Retour aux mots sauvages
de Thierry Beinstingel

critiqué par PA57, le 17 avril 2011
( - 41 ans)


La note:  étoiles
Un roman actuel et moderne
"Eric", c'est le prénom qu'a choisi le "héros" de ce roman comme pseudo. En effet, électricien de métier, après plusieurs années passées à travailler dans son corps de métier, dans une société de télécommunications, il est muté et travaille désormais en tant que téléopérateur. Il ressent un véritable mal-être, que personne ne comprend. Il est déshumanisé, les réponses qu'il donne aux clients sont notées sur un écran d'ordinateur. A la même époque, une série de suicides dans le même entreprise commence à créer des remous dans la presse. Lassé, un jour, il décide d'aider vraiment un client, en le rencontrant. De plus, il essaye de s'oublier en allant courir aussi souvent que possible.
Sans décrire réellement avec des mots l'horreur, Beinstigel arrive à nous le faire ressentir à travers son personnage. Le roman est court, avec des phrases courtes, mais efficaces. Néanmoins, je trouve qu'il lui manque un quelque chose qui en ferait un chef d'oeuvre.
Et toujours d'actualité. 9 étoiles

Il a passé des années dans un grand groupe de télécommunications, comme électricien. Un boulot manuel, un boulot d'équipe de copains. Et puis restructuration oblige, le voilà maintenant téléopérateur sur une plate forme téléphonique. Un boulot de parleur, un boulot d'anonyme où tu n'existes pas. Tu as même un faux prénom.
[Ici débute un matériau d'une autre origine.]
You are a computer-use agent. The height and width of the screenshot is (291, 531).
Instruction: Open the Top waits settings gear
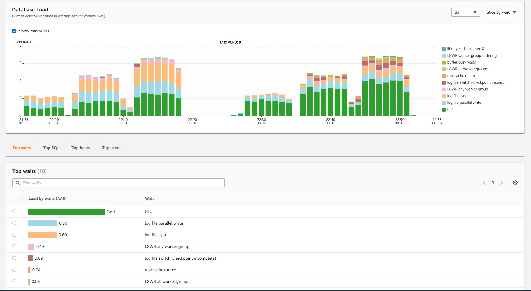click(x=515, y=183)
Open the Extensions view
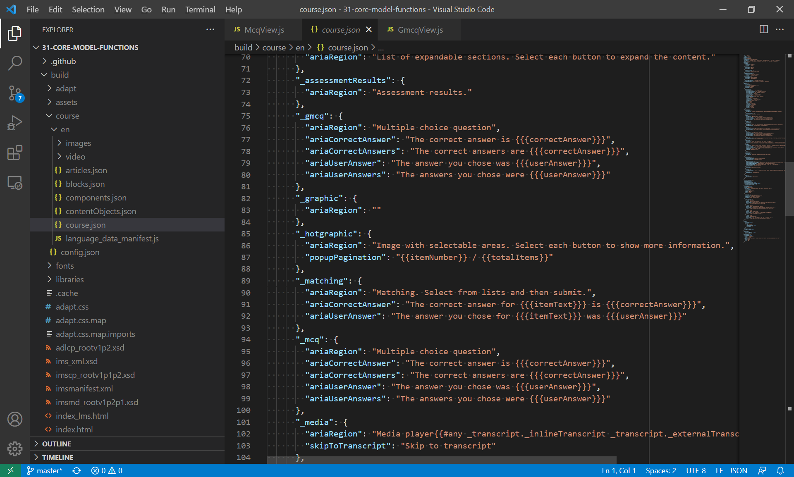This screenshot has height=477, width=794. [15, 153]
Tes "clients" n'ont ni âme ni visage et ce n'est même pas ta voix qui leur dit bonjour. Et puis un jour tu n'en peux plus, malgré les consignes tu rappelles cette voix caverneuse qui t'assure qu'il a bien payé sa facture, début d'une histoire d'amitié. Et puis ces suicides dans le groupe, encore et encore. Lui il court, il écrit, il essaie de vider cette tête dans laquelle sans cesse grésillent les appels, les insultes, les grossièretés, les objectifs à atteindre. Un livre court mais saisissant sur cette violence au travail, faite d'anonymat et de déshumanisation. "Rien n'est à toi, tu ne vaux pas un seul centime, tu appartiens à la société anonyme". C'est pas d'aujourd'hui et pourtant de plus en plus actuel, de plus en plus sournois, de plus en plus dévastateur. Thierry Beinstingel est cadre dans les télécommunications. Il sait de quoi il écrit.. on a tous reconnu le groupe. Hélas. Un livre poignant, chronique d'un travailleur ordinaire.